Analytics, OR, data science and machine learning: what's in a name?

6
data science and machine learning feud but shouldn't

Casa di Giulietta balcony, where Juliet supposed stood while Romeo declared his love

Analytics, statistics, operations research, data science and machine learning - with which term do you prefer associate? Are you from the House of Capulet or Montague, or do you even care? Shakespeare's Juliet derides excess identification with names in the famous play, Romeo and Juliet.

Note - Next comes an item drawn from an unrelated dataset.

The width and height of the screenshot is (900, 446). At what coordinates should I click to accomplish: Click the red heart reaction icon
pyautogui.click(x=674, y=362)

"What's in a name? That which we call a rose
By any other name would smell as sweet."

Romeo was from the house of Montague, Juliet, the house of Capulet, and this distinction that meant that their families were sworn enemies. The play is a tragedy, because by the end the two lovers end up dead as a result of this long-running feud. Statistics, data science and machine learning are but a few of the "houses" that feud today over names, and while to my knowledge no deaths have resulted from this debate the competing camps have nearly come to blows.

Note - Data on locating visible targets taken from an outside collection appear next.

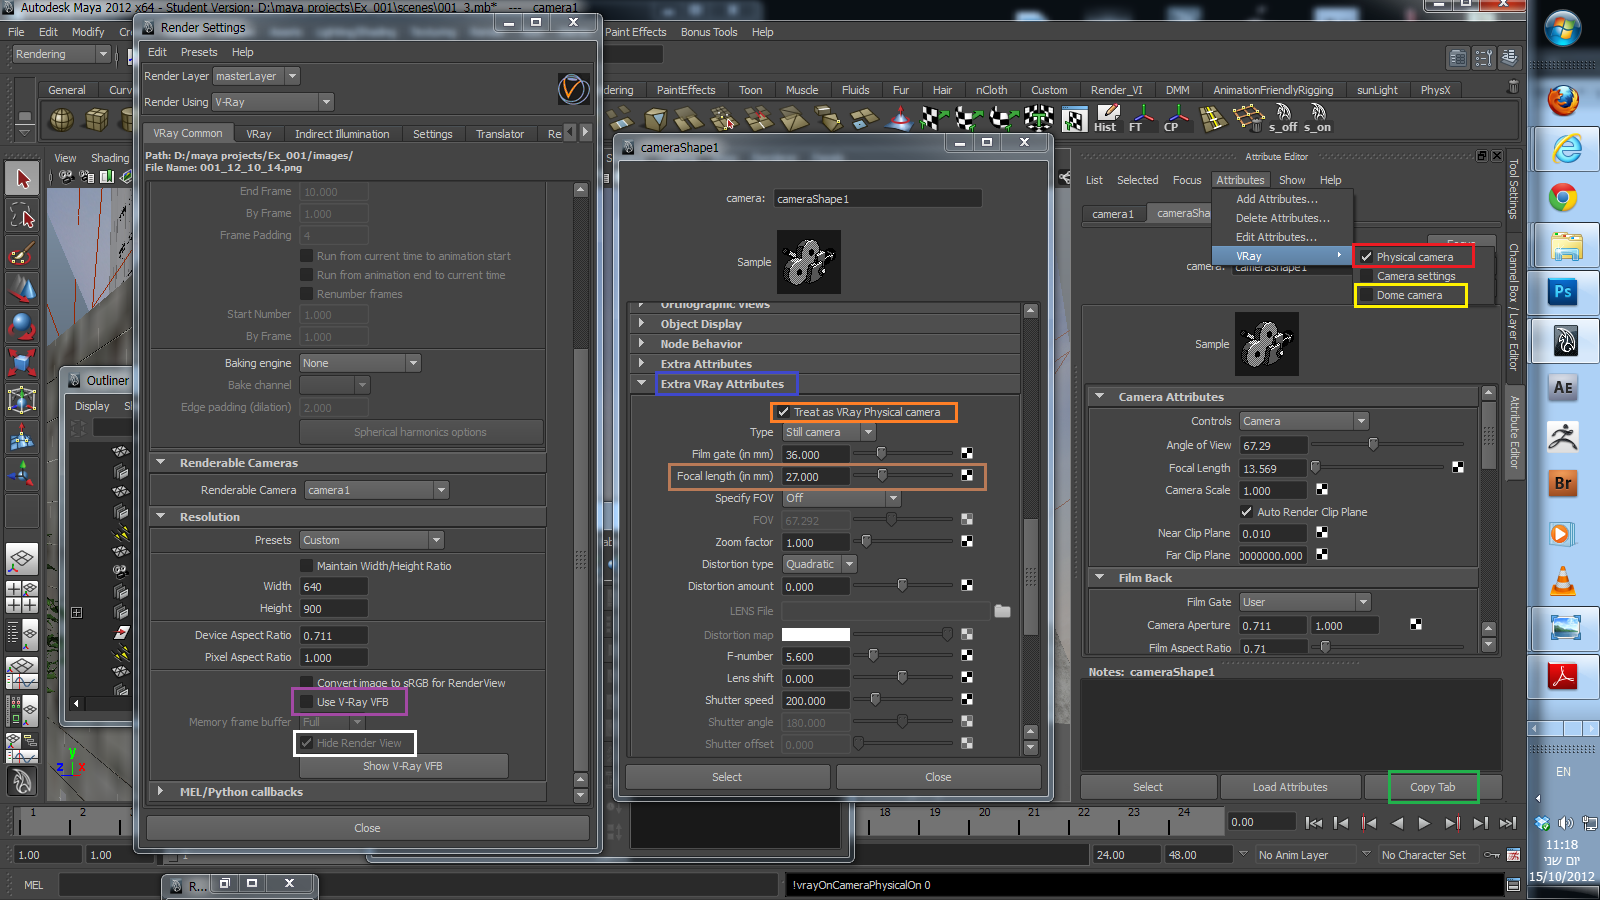Collapse the Extra VRay Attributes section
The height and width of the screenshot is (900, 1600).
(642, 384)
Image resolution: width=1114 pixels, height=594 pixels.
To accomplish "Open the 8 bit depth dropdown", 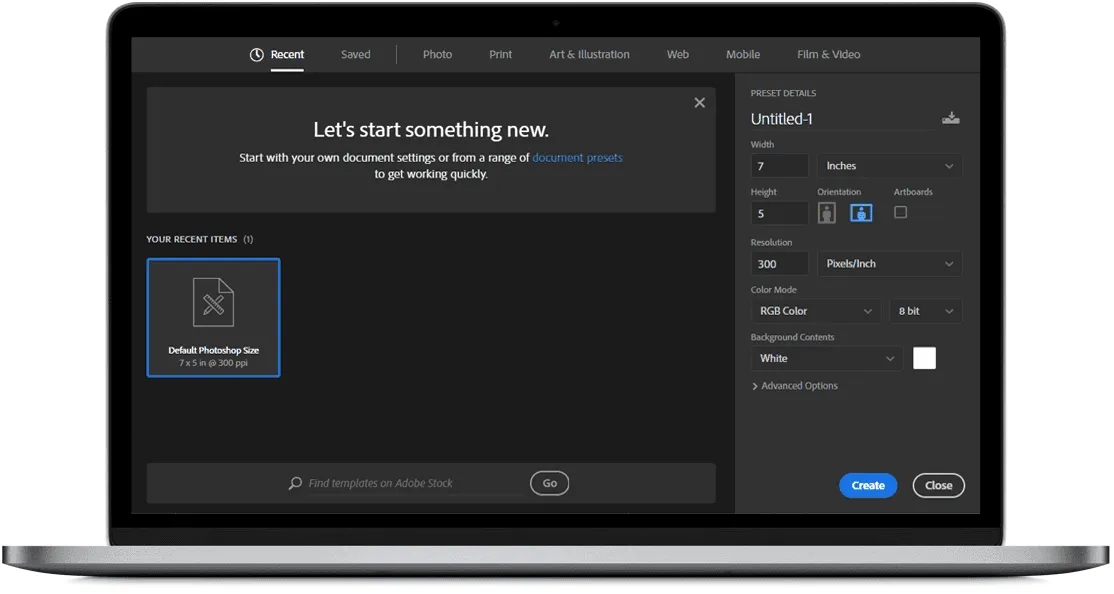I will [x=925, y=311].
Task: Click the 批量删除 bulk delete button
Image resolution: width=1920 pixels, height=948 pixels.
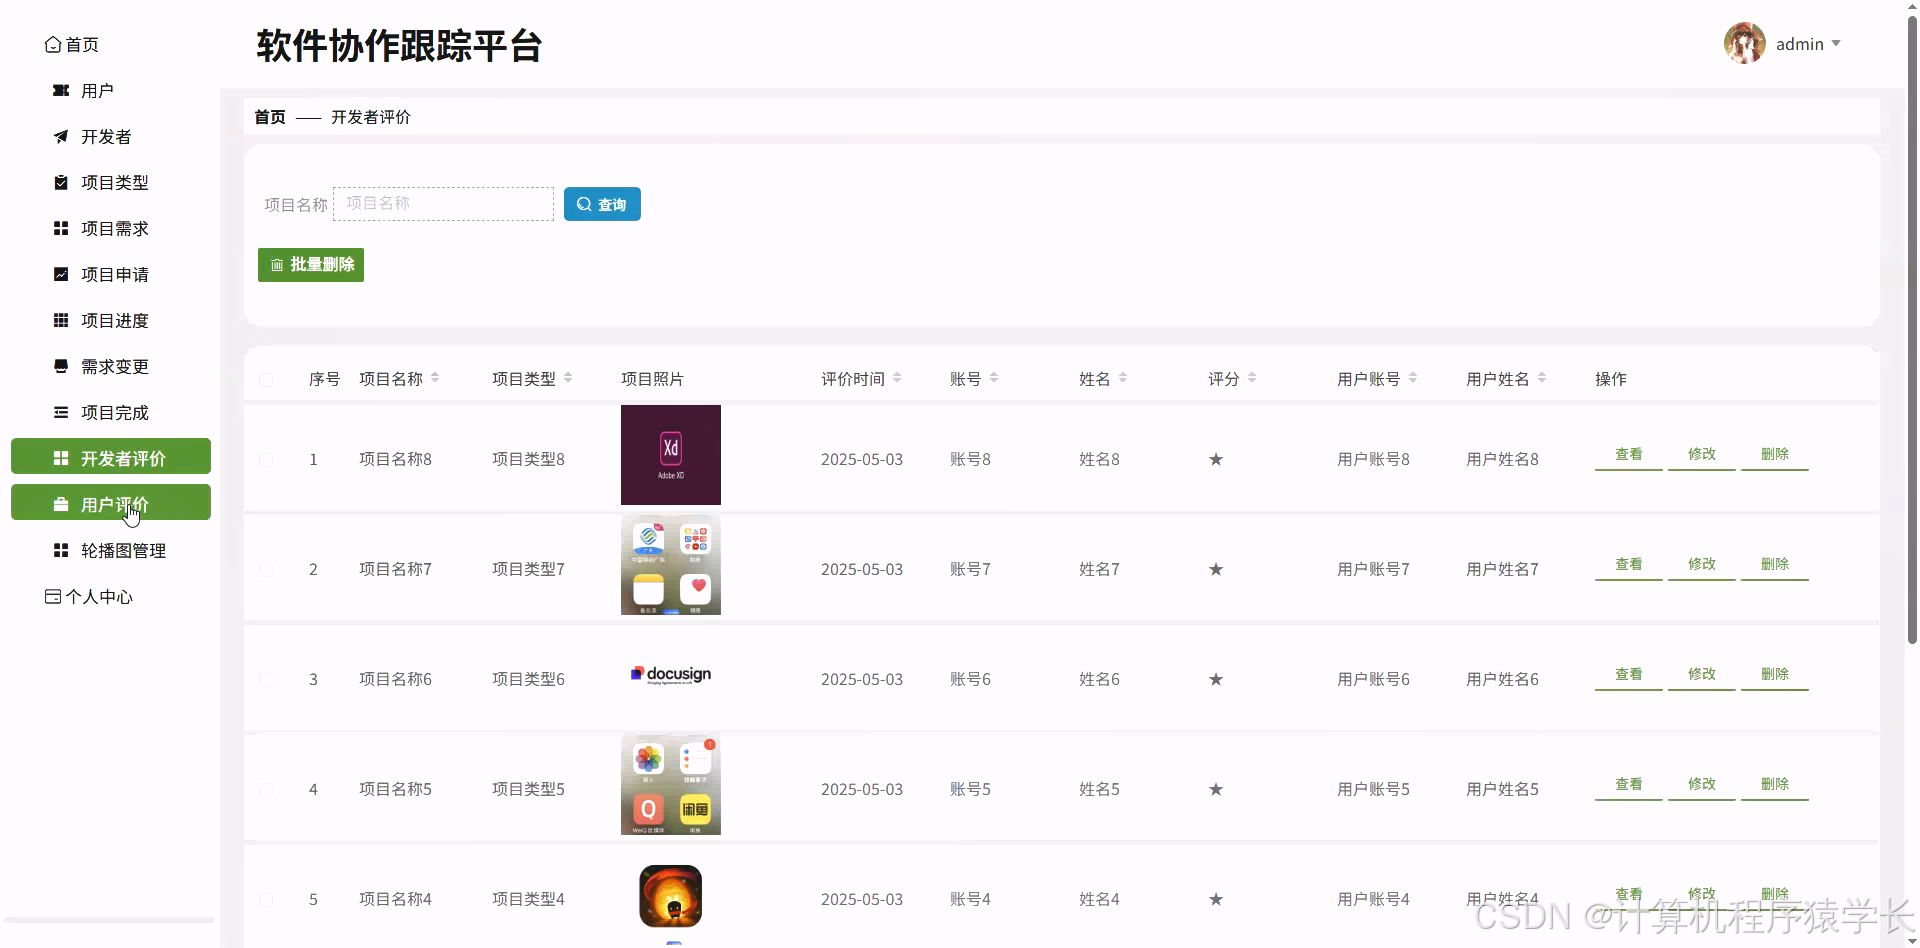Action: [310, 264]
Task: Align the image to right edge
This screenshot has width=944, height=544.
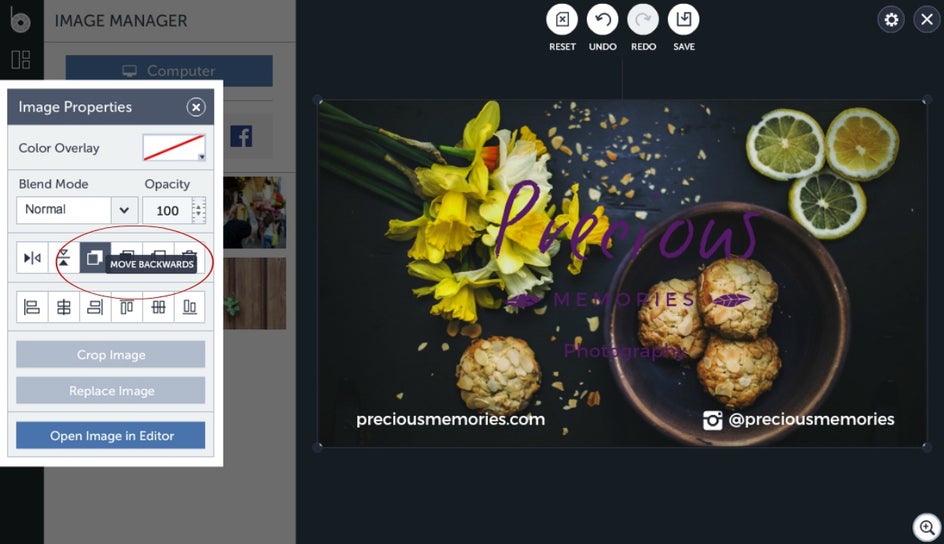Action: click(x=95, y=307)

"Operations Research? Management Science? Analytics? What’s in a brand name? How has the emerging field of Analytics impacted the Operations Research Profession? Is Analytics part of OR or the other way around? Is it good, bad, relevant, a nuisance or an opportunity for the OR profession? Is OR just Prescriptive or is it something more? In this panel discussion, we will explore these topics in a session with some of the leading thinkers in both OR and Analytics. Be sure to attend to have your questions answered on these highly complementary and valuable fields.” This was the abstract for a panel at the INFORMS Annual Meeting last year that included two past presidents of INFORMS and other long-time members. To many long-time members of INFORMS this abstract was provocative indeed, because not all embrace of the term "analytics" to describe what they do.

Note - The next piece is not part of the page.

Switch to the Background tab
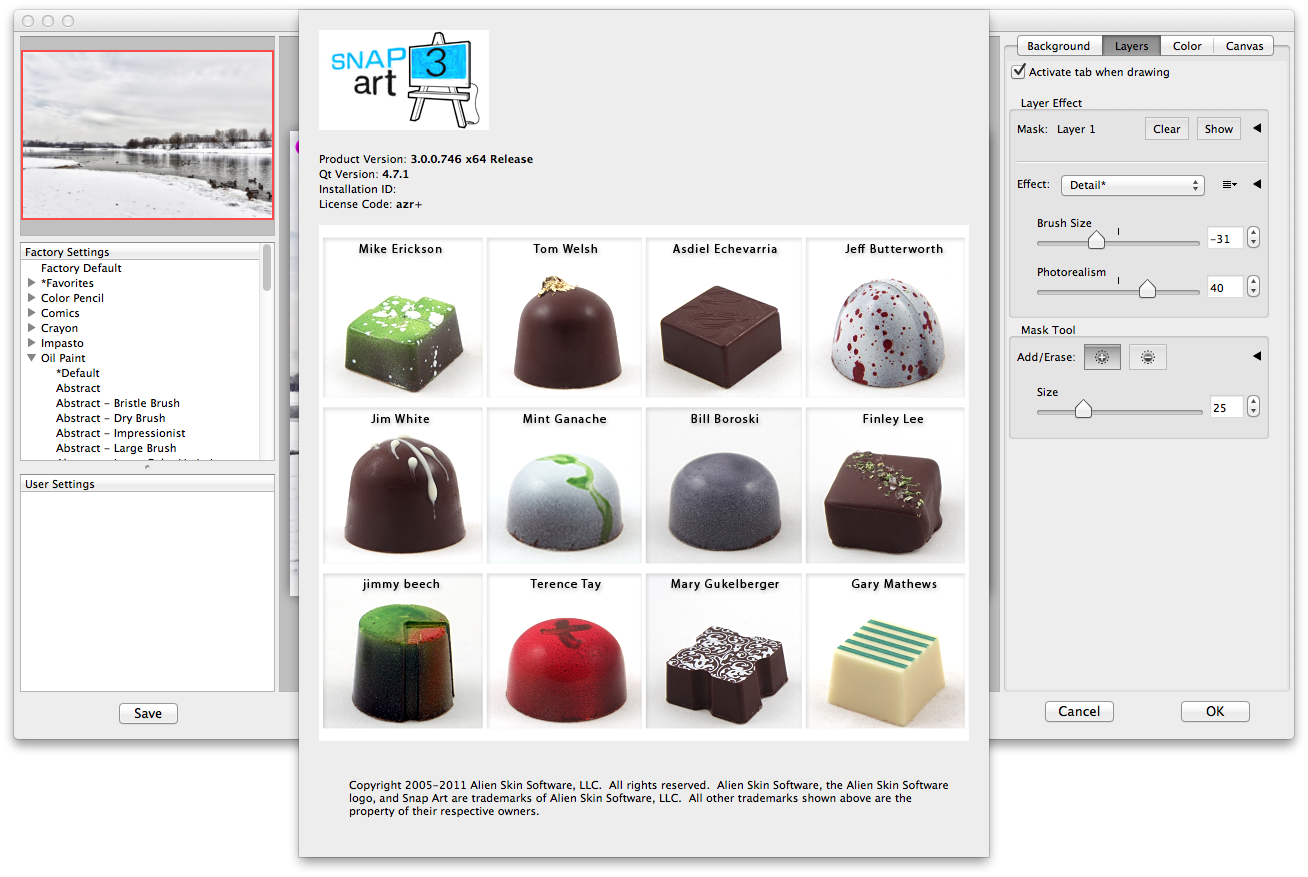Viewport: 1308px width, 877px height. (1058, 46)
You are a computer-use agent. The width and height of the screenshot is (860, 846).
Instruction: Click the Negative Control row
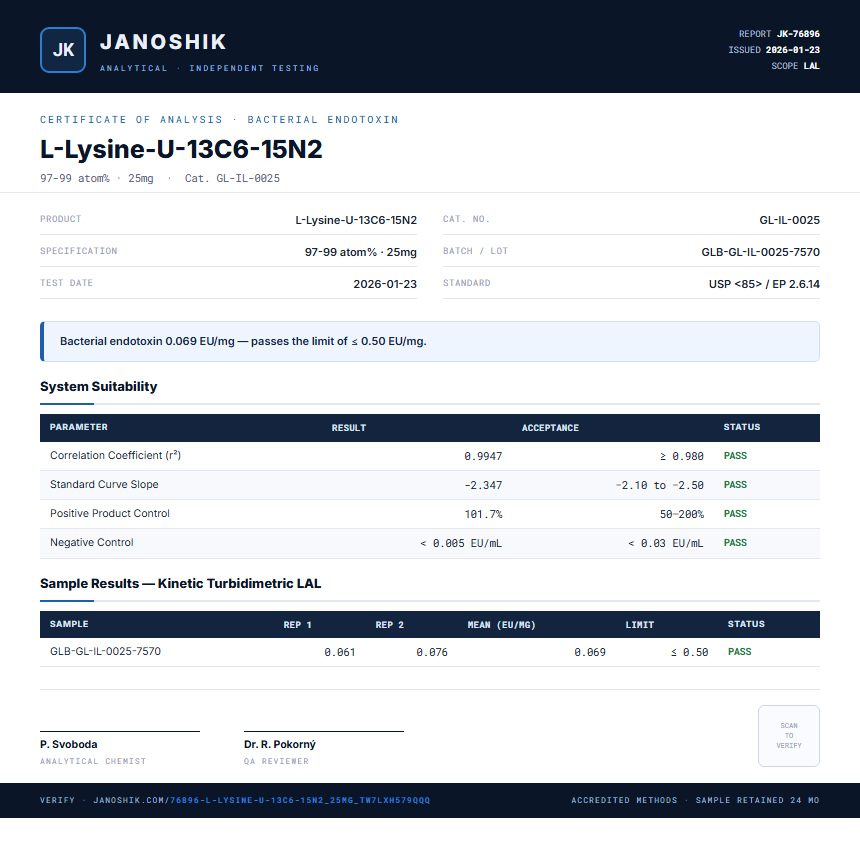pos(430,543)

Interestingly, the American Statistical Association (ASA) is host to a very similar debate. Last fall the ASA released a statement on the Role of Statistics in Data Science. There’s a whole wing of data science practitioners who are downright hostile to statisticians. This camp makes assertions like "sampling is obsolete,” due to computational advances for processing big data. Popular blogger Vincent Granville has even said "Data Science without statistics is possible, even desirable," extending the obsolescence to statisticians themselves. INFORMS member and self-described statistical data scientist Randy Bartlett, who is both a Certified Analytics Professional (the CAP certification offered by INFORMS) and an Accredited Professional Statistician (the PSTAT certification from ASA), has written about this statistics denial in an excellent series of blog posts he publishes from his LinkedIn page. In the face of such direct attacks on their profession it is no wonder the ASA felt a need to take a stance.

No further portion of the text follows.